● Exercise description
Without the pictures, print the lines from the one holding "Given: Reload the current page" through the last line below, both included, exactly as they stand.

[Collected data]
◇ ◇ ◇ ◇
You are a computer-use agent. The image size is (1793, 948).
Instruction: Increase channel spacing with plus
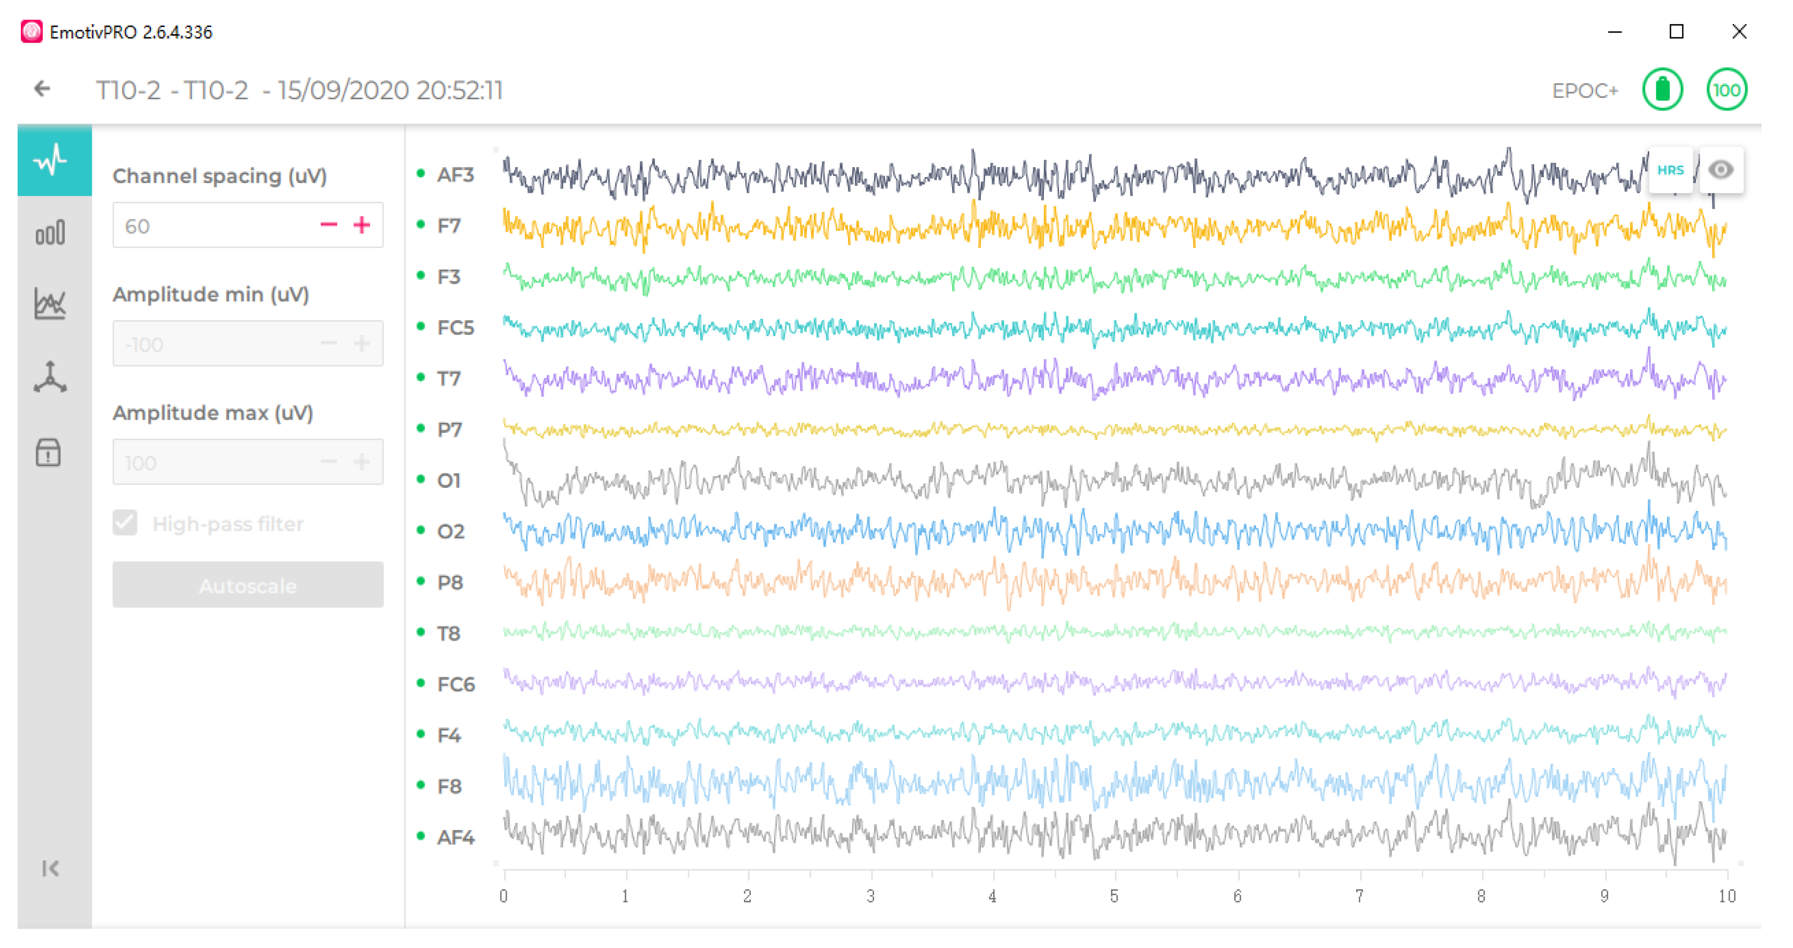tap(361, 225)
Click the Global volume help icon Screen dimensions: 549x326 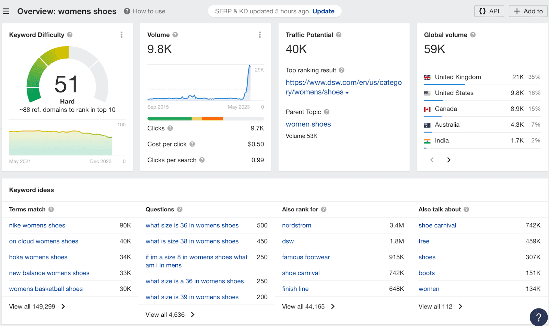pyautogui.click(x=473, y=35)
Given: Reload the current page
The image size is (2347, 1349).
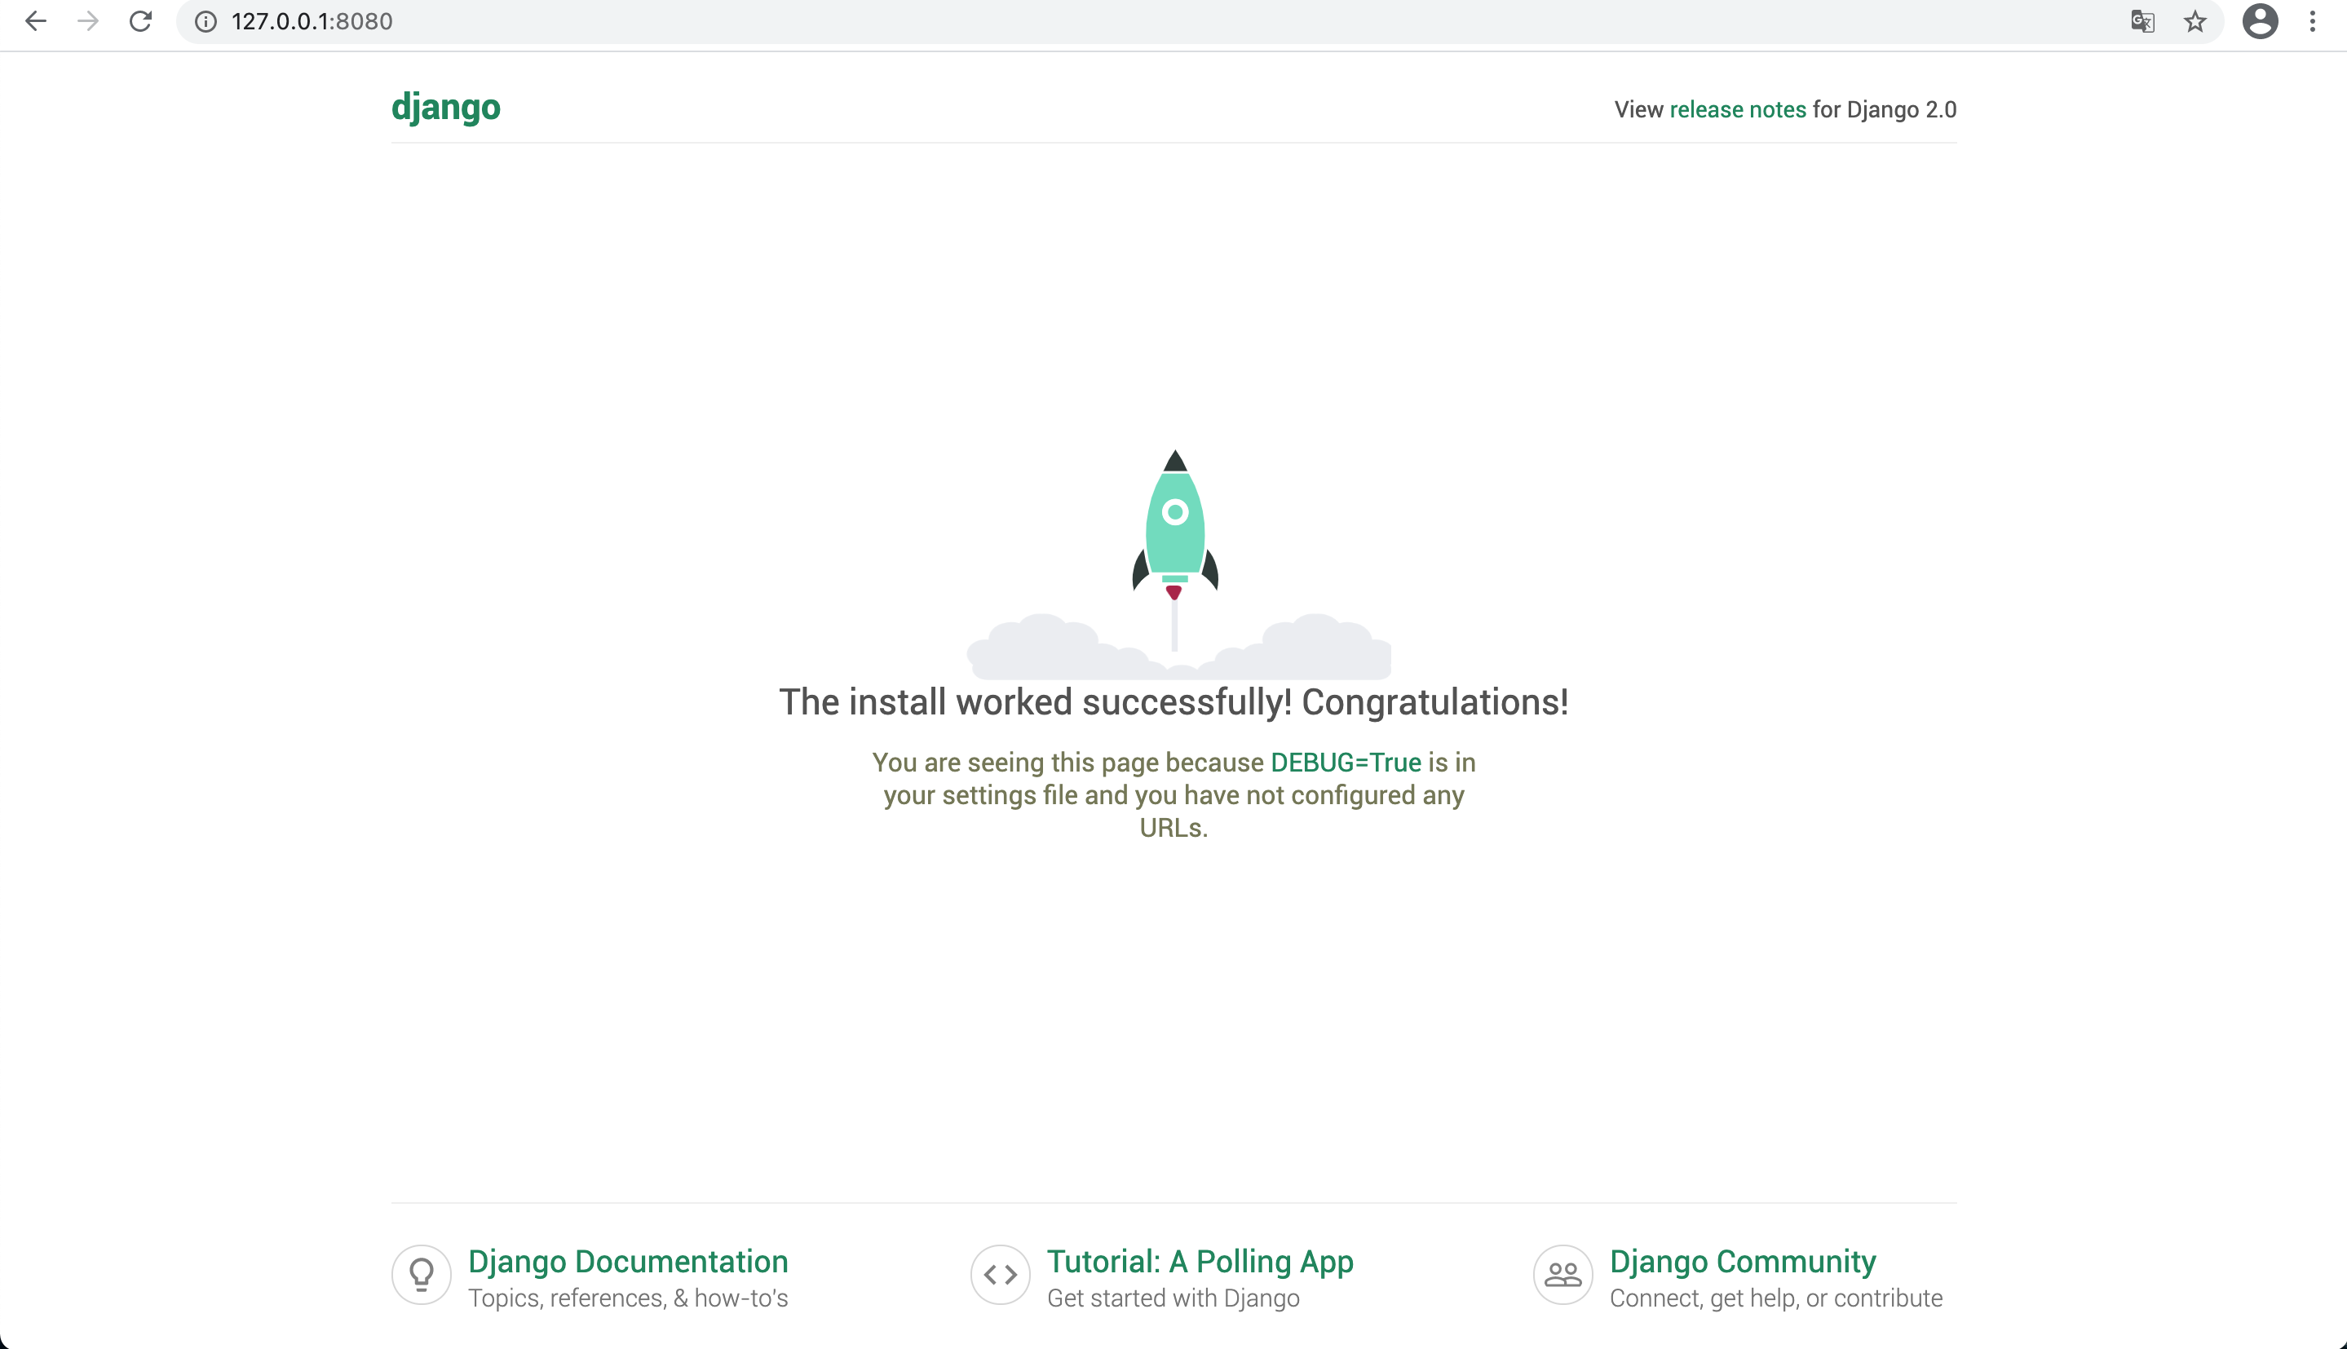Looking at the screenshot, I should click(141, 21).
◇ ◇ ◇ ◇
● Result for this exercise
Given: Reload the current page
The image size is (2347, 1349).
Looking at the screenshot, I should click(141, 21).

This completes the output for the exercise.